Work instructions:
Reproduce each of the following rows word for word, leaving out the pictures.
The data START
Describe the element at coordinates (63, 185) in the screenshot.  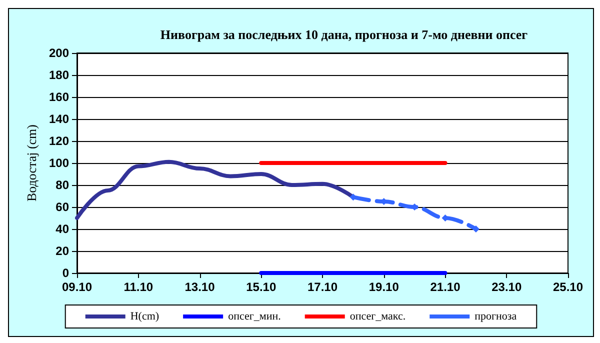
I see `y-tick-label: 80` at that location.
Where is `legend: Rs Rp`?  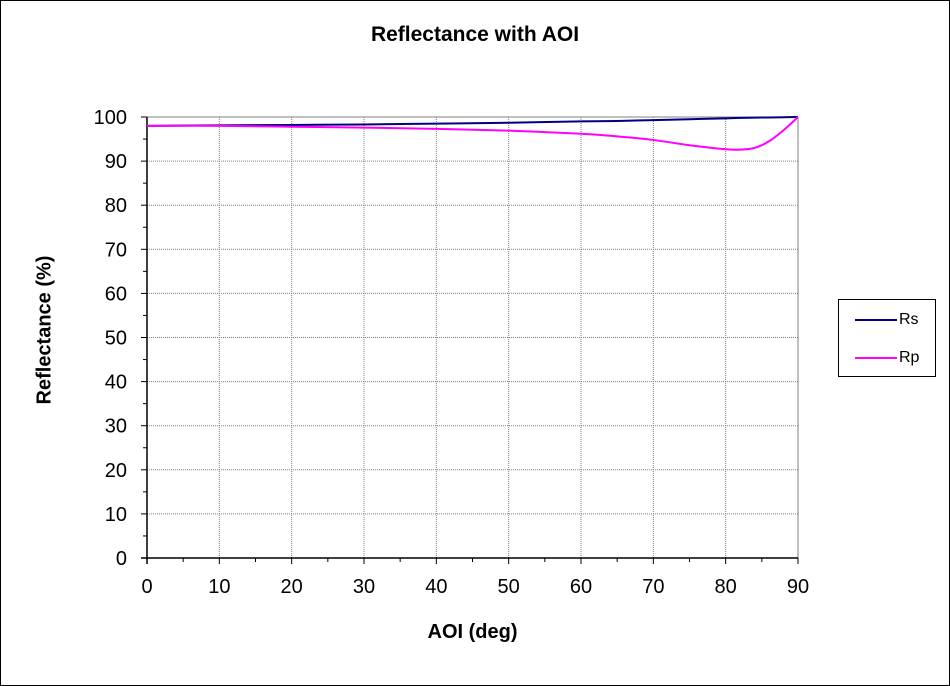
legend: Rs Rp is located at coordinates (887, 338).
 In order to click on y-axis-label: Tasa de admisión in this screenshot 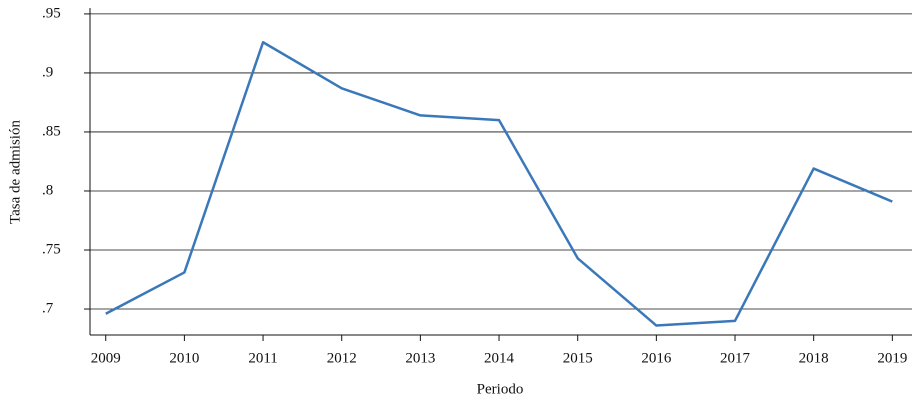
The data END
Answer:
Describe the element at coordinates (63, 185) in the screenshot.  
I see `y-tick-label: 80` at that location.
Where is `legend: Rs Rp`?  
legend: Rs Rp is located at coordinates (887, 338).
 In order to click on y-axis-label: Tasa de admisión in this screenshot 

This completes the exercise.